This will be my last post on "Modernism", even though I have not discussed anything about the death of God (part of Modernism). I have posted these particular writings because I think it is very important for people to choose wisely how they give explanation of this word, "Modernism". I believe, just as there was some pressing need for humanity to come to grips with the enormity of the destruction of life and property during both World War I and World War II of which humankind was discovered to be capable of, there is also some pressing need today to recognize the emptiness and hollowness of a culture based on consumerism, greed, instant gratification, and the rapidity of the changing masses' belief in popular culture as that which one needs to be in the know about in order to be considered in the know. There is some fearful (to me) wave that sweeps through and declares itself as the 'majority' that this is "in" and that is "out", and if the thing that is considered "out" is mentioned, it's improper to do this. Do not let us become the people watching the naked emperor and declaring "it is good" because it makes us feel part of the group. We all need to be thinking human beings, and people who ask questions.

The following are examples of what was being espoused in the early 1900s as "Modernism":
Joseph T. Shipley's Dictionary of World Literary Terms, as well as other specialized dictionaries or literary encyclopaedia, list the word "Modernism", but appear to be uninterested in the question of when and how "modernism" became a specifically literary or artistic notion. The use of "modernism" in the language of criticism is quite recent, and nothing is more difficult to deal with than recent history. It seems safe to assume that in the English-speaking countries, the terms "modernism" acquired a distinctive literary significance during the first two decades of the 20th-century.

In 1919, The Modernist: A Monthly Magazine of Modern Arts and Letters, was published for a short time. The first issue listed among the contributors such as George Bernard Shaw, Theodore Dreiser, Hart Crane, Georges Duhamel. None of these contributors offered the magazine anything previously unpublished. In the first issue of the magazine, the foreword made it clear that The Modernist was more concerned with politics than with literature or the arts. Following World War I, the magazine was committed to the cause of progress, revolutionary change, and socialism. The editor, James Waldo Fawcett wrote: "every tradition, every inherited standard has been tested; many laws have been destroyed, many pretences have been abandoned…In the sky of Russia a new star has appeared, a star progressing westward, watched now by the poor and downtrodden of ever land with shining, eager eyes…The very atmosphere is electric with impending revolution, revision and reconstruction in all the affairs of life. The past is dead. Only the present is reality. We dream of the future, but we may not see it yet as it will truly be."

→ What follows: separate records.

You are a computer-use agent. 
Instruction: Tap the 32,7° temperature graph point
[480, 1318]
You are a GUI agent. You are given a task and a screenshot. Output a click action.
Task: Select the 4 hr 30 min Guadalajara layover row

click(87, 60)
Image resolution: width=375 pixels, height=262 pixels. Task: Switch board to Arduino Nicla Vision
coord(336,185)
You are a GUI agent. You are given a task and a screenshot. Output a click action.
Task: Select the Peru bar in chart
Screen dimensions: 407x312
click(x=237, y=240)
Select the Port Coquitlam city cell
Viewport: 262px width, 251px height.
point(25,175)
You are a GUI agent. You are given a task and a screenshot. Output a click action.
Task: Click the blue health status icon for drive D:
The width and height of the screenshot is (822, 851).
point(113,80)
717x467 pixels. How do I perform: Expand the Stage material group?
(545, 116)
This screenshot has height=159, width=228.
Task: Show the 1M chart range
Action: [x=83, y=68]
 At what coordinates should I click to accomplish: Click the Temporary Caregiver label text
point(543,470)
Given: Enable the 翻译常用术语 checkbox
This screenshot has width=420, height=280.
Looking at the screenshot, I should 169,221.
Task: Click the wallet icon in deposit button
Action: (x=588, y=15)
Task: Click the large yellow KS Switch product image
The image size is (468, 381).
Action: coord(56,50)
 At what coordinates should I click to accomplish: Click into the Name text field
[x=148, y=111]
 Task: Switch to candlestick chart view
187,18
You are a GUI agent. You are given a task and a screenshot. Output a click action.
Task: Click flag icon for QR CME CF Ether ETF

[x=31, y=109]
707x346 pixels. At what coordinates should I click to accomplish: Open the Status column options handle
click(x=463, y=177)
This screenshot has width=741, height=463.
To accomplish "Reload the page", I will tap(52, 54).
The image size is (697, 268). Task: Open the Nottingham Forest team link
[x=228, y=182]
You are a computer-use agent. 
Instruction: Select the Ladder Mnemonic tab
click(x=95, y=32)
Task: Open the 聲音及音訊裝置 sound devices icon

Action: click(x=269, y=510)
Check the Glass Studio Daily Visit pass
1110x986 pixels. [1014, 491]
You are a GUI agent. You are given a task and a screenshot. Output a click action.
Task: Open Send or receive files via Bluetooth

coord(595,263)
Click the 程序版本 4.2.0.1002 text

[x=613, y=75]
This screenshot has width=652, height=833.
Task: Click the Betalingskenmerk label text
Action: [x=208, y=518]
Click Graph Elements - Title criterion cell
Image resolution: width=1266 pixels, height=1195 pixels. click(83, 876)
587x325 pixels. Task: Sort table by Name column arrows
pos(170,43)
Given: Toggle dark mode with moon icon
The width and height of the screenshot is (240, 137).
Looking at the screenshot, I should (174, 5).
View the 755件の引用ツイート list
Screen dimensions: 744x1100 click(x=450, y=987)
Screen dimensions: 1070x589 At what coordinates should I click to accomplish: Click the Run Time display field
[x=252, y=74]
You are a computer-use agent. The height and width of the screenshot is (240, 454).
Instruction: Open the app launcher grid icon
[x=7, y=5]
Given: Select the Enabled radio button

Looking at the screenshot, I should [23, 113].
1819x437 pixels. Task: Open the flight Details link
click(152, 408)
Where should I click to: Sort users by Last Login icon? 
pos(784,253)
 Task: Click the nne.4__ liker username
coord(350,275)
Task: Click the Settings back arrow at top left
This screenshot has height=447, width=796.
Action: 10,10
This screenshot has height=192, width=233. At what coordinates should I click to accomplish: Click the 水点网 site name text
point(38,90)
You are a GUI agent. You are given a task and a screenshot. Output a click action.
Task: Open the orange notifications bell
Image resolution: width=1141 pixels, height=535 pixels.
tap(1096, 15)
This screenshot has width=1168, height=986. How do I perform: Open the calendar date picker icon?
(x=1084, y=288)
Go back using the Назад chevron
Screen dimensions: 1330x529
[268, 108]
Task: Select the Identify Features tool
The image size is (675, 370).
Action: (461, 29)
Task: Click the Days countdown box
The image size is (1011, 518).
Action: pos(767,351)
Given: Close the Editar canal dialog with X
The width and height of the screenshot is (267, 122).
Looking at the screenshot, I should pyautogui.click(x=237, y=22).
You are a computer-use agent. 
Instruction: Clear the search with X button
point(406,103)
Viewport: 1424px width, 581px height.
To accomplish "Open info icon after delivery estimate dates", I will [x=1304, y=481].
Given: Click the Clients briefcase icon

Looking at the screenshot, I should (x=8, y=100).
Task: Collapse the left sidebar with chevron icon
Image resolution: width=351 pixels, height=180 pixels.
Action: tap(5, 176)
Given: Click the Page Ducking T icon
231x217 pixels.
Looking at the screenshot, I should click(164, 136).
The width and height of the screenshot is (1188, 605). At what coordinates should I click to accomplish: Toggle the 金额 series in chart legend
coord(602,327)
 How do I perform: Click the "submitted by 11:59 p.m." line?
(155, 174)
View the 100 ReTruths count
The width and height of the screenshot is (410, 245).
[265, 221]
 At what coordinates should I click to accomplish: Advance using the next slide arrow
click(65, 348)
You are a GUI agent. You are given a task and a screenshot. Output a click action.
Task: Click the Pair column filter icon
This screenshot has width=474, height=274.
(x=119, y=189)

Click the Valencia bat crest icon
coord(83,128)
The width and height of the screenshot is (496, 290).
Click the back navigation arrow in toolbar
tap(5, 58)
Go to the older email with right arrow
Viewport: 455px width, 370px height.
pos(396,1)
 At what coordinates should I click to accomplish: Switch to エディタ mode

In The Fugitive: A Journal of Poetry, Vol. III, No 1, February, 1924, John Crowe Ransom, a person who created the label of "New Criticism" and became one of the major representatives of this movement, did not attempt to define modernism, but some of the points he made show how modernism was viewed in the early 1920s. Ransom writes: "The arts generally have had to recognize Modernism - how should poetry escape? And yet what is Modernism? It is undefined…In poetry the Imagists, in our time and place, made a valiant effort to formulate their program. Their modernist manifestos were exciting, their practice was crude…They announced at least two notable principles. In the first place, they declared for honest of theme and accuracy of expression…They conceived the first duty of the Moderns as being to disembarrass poetry of its terrible incubus of piety, in the full classical sense of that term, and they rendered the service. The second principle followed. Emphasizing the newness of the matter,…they were obliged to make their meters more elastic to accommodate their novelties…Their free verse was no form at all, yet it made history.

As John Crowe Ransom pointed out, against the formlessness involved by the second of these principles, there came a "sweeping reaction". The problem was to take account of the dual role of words in poetry, and "to conclude a logical sequence with their meanings on the one hand, and to realize an objective pattern with the sounds on the other". Ransom was conscious of the fact that the difficulties posed by such a strict poetics were insurmountable and were bound to lead to a situation of crisis. Although the word "crisis" does not occur in his article, this notion is clearly implied, and it is probably more important for the understanding of Ransom's concept of modernism than the actual terms in which he formulates the modern poet's predicament: "But we moderns are impatient and destructive. We forget entirely the enormous technical difficulty of the poetic art, and we examine the meaning of poems with a more and more microscopic analysis: we examine them in fact just as strictly as we examine the meanings of a prose which was composed without any handicap of metrical restrictions; and we do not obtain so readily as our fathers the ecstasy which is the total effect of poetry, the sense of miracle before the union of inner meaning and objective form. Our souls are not, in fact, in the enjoyment of full good health. For no art and no religion is possible until we make allowances…Modern poets are their own severest critics; their own documents, on second reading, have been known to induce in poets a fatal paralysis of the writing digit…The future of poetry is immense? One is not so sure in these days, since it has felt the fatal irritant of Modernism. Too much is demanded by the critic, attempted by the poet…The intelligent poet of today is very painfully perched in a position which he cannot indefinitely occupy: vulgarly, he is straddling the fence, and cannot with safety land on either side."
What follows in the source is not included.